In any case the solution to my particular scenario was to not bother serializing at all and simply save the information of interest in to viewstate which would then be reused on postbacks to rebuild controls in the exact same state ready for the page based postback events to occur.
Shame this isnt better documented somewhere because although microsoft does document the SaveViewState and LoadViewState methods of the page lifecycle they are very vague about how these events might be used, i'm guessing they are hoping someone in the community might provide an example.
I would post my code but its a nasty hack to get everything working so i don't thing it should be mainstream msdn code.

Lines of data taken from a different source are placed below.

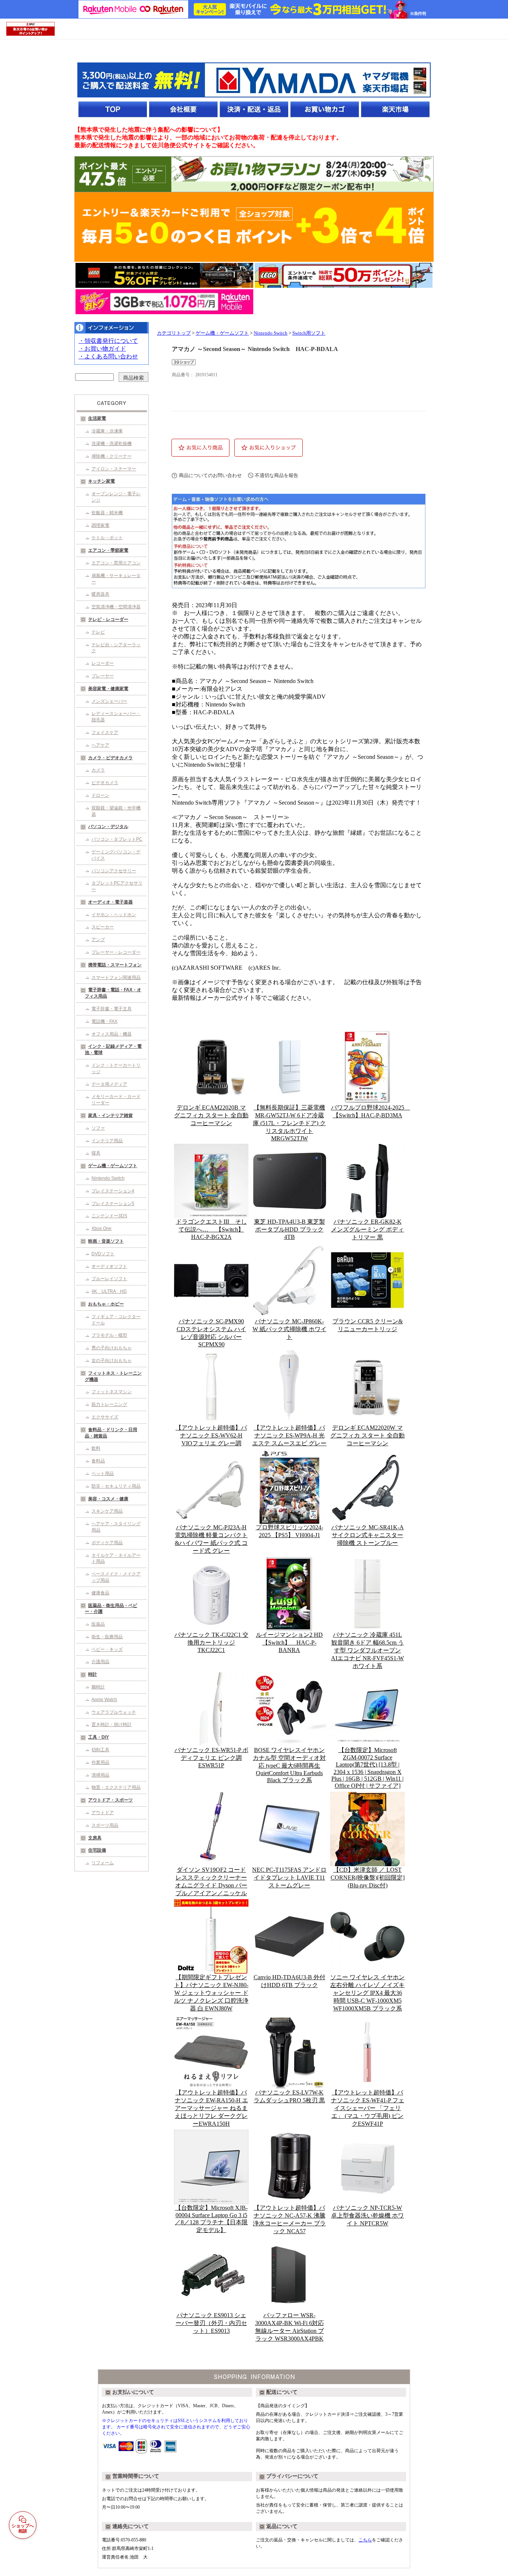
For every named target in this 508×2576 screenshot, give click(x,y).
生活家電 (97, 418)
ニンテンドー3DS (109, 1215)
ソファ (98, 1128)
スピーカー (102, 927)
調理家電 (100, 525)
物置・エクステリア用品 (116, 1787)
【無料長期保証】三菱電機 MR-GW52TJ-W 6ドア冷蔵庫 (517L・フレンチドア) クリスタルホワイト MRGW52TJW (289, 1123)
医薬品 (98, 1624)
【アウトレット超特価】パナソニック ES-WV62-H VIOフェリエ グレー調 (211, 1435)
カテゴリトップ (174, 333)
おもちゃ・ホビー (106, 1304)
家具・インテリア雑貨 (110, 1115)
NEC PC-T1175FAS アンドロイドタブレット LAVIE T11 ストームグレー (289, 1877)
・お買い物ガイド (102, 348)
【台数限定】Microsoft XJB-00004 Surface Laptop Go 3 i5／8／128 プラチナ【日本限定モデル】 (211, 2219)
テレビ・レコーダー (108, 619)
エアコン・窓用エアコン (116, 563)
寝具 (95, 1153)
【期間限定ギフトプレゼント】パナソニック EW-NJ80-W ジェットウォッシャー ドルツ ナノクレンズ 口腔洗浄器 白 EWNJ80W (211, 1993)
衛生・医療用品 (107, 1636)
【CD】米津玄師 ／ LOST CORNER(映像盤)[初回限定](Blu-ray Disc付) (368, 1877)
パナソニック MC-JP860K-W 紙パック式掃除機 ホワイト (290, 1329)
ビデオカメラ (104, 782)
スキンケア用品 (107, 1511)
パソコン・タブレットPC (116, 839)
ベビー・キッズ (107, 1649)
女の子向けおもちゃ (111, 1360)
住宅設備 (97, 1850)
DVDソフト (103, 1253)
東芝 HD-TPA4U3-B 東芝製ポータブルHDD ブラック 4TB (289, 1229)
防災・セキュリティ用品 (116, 1486)
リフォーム (102, 1862)
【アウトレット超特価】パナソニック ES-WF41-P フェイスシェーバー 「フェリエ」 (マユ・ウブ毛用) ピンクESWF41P (367, 2108)
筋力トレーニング (109, 1404)
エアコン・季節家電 (108, 550)
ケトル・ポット (107, 537)
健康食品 (100, 1592)
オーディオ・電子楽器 (110, 902)
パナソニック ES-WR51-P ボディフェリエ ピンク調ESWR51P (211, 1757)
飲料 (95, 1448)
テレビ (98, 632)
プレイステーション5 (112, 1203)
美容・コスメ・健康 (108, 1498)
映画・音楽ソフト (106, 1241)
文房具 (95, 1838)
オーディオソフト (109, 1266)
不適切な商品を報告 (276, 475)
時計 (92, 1674)
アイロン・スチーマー (113, 468)
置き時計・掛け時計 (111, 1724)
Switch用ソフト (308, 333)
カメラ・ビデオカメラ (110, 757)
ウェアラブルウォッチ (113, 1712)
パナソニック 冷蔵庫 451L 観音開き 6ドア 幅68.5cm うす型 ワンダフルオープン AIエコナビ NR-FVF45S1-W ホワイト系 (367, 1650)
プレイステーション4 (112, 1191)
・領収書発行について (108, 341)
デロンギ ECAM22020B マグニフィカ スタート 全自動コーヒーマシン (211, 1115)
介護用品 (100, 1661)
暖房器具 (100, 594)
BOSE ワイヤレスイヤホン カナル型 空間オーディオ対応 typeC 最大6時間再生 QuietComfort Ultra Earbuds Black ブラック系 (289, 1765)
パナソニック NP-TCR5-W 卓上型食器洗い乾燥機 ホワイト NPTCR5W (367, 2215)
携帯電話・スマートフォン (115, 964)
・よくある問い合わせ (108, 356)
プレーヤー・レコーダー (116, 952)
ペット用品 (102, 1473)
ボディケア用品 (107, 1542)
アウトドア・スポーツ (110, 1800)
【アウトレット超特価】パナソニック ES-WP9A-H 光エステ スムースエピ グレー (289, 1435)
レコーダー (102, 663)
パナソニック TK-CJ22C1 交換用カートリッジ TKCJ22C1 (211, 1642)
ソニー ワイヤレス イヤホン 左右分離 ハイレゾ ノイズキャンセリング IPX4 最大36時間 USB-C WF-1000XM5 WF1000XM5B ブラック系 (367, 1993)
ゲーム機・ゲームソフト (112, 1165)
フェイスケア (104, 732)
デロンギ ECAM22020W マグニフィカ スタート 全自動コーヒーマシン (367, 1435)
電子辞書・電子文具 (111, 1008)
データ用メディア (109, 1084)
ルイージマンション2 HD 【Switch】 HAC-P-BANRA (289, 1642)
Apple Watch (104, 1699)
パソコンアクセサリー (113, 870)
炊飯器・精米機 (107, 512)
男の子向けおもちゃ (111, 1347)
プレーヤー (102, 676)
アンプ (98, 939)
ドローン (100, 795)
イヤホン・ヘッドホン (113, 914)
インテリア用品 (107, 1140)
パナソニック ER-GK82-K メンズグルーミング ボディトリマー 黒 (367, 1229)
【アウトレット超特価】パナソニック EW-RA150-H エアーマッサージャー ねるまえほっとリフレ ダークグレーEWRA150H (211, 2108)
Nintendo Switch (108, 1178)
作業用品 (100, 1762)
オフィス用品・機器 (111, 1034)
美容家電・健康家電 (108, 688)
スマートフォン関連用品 (116, 977)
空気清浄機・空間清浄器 (116, 606)
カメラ (98, 770)
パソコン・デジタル (108, 826)
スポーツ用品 (104, 1825)
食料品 (98, 1461)
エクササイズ (104, 1417)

Ok for a small internal app though :)
You should take a look at this link, for XML Serialization
http://msdn.microsoft.com/en-us/library/ms950721.aspx
considering your comments. I have searched again and now I think that you have forgot to add this code in your GetObjectData()
function.
base.GetObjectData(si,context);
You cannot serialize your object because it contains objects which aren't serializable. ASP.NET controls (like CheckBox
and Label
are) are not serializable.
You should create a list of objects instead which contain just the data you really need, which will certainly a boolean
value and a string
.
You must then recreate the controls from this state on each Post request, but there is no other way I know of.
[Serializable]
public class FilterOption
{
public string MyLabel{get;set;}
public bool IsChecked{get;set}
}
EDIT:
You can put the attribute [NonSerialized]
above members you do not want to get serialized.